The report highlights a widening operating gap. Enterprises are shipping database change continuously across diverse platforms, while governance often depends on documentation, manual review, and fragmented evidence. In an AI era, those approaches do not scale. As AI automations and AI-generated changes increase, the cost of inconsistent enforcement rises, and the blast radius of a single unmanaged change expands across downstream analytics and AI systems.
What customer behavior telemetry shows at AI scale:
Anonymized Liquibase Secure product telemetry, separate from the survey results, reveals the following.
- Governance is the default: 99.25% of Liquibase Secure sessions run with governance enabled, a necessary baseline as AI increases the volume of proposed change.
- Standardization enables automation: Nearly 86% of observed changelog activity is in XML and YAML, supporting machine-readable change definitions that AI-scale delivery can validate and enforce.
- Controls must exist before CI: About 90% of sessions run outside CI, reinforcing that as AI accelerates change, governance has to shift left into the developer workflow.

- _Written request_
From the database governance excerpt above, list the short headline claims that open each telemetry finding. Give each with the percentage it cites.

- _Source data_
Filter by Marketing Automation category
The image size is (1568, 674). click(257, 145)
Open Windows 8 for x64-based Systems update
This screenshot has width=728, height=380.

- _Task response_
- Governance is the default: 99.25%
- Standardization enables automation: nearly 86%
- Controls must exist before CI: about 90%